* _Records supplied_
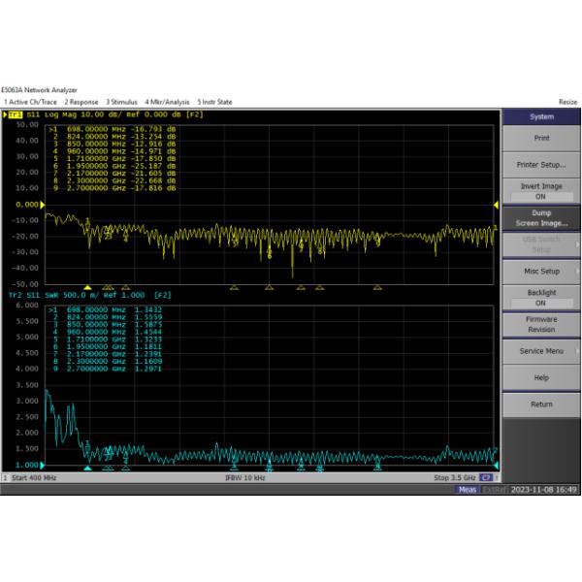
Task: Click Dump Screen Image softkey
Action: click(540, 217)
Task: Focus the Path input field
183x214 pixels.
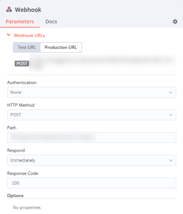Action: [x=92, y=138]
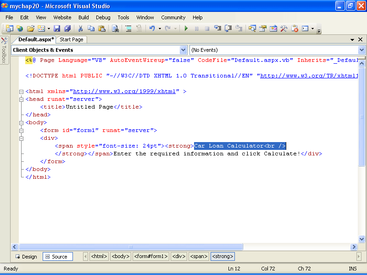Viewport: 367px width, 275px height.
Task: Click the Paste toolbar icon
Action: coord(101,28)
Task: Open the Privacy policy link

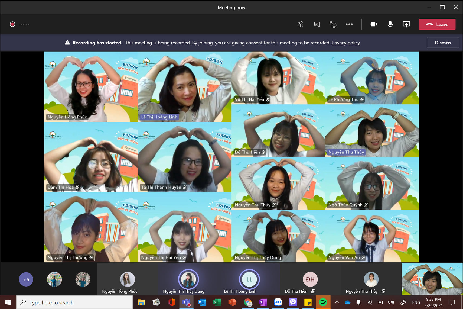Action: (345, 43)
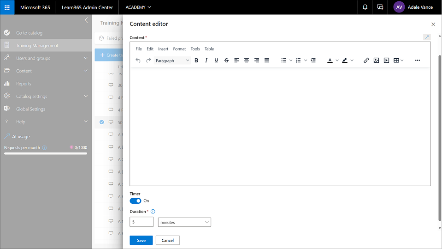This screenshot has width=442, height=249.
Task: Click the strikethrough icon
Action: coord(226,61)
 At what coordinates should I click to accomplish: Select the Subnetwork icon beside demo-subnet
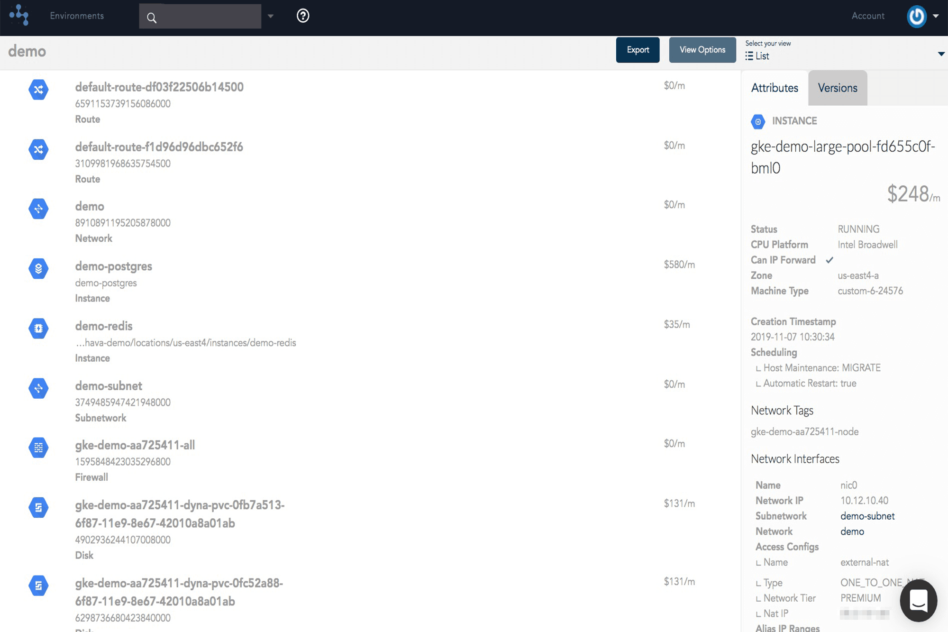[38, 388]
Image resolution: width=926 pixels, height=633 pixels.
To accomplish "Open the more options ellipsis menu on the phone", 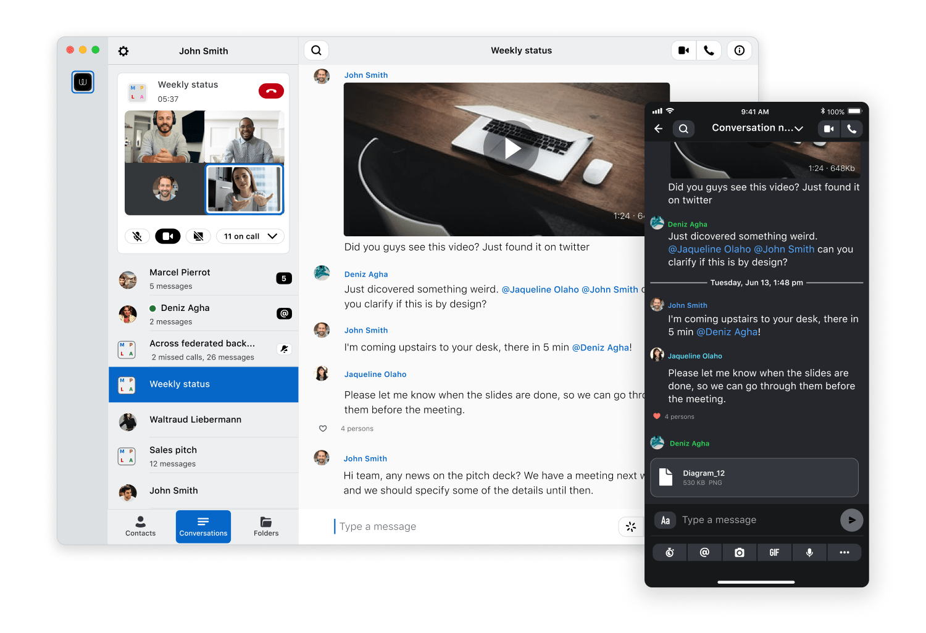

* _What the task requires_
Copy out all of the material above word for word, leaving out the pictures.

* _Full response_
Task: Click Dump Screen Image softkey
Action: click(540, 217)
Task: Focus the Path input field
183x214 pixels.
Action: [x=92, y=138]
Viewport: 367px width, 275px height.
Task: Click the Paste toolbar icon
Action: coord(101,28)
Task: Open the Privacy policy link

Action: (345, 43)
This screenshot has width=442, height=249.
Task: Click the strikethrough icon
Action: coord(226,61)
 At what coordinates should I click to accomplish: Select the Subnetwork icon beside demo-subnet
[38, 388]
Image resolution: width=926 pixels, height=633 pixels.
To accomplish "Open the more options ellipsis menu on the phone", 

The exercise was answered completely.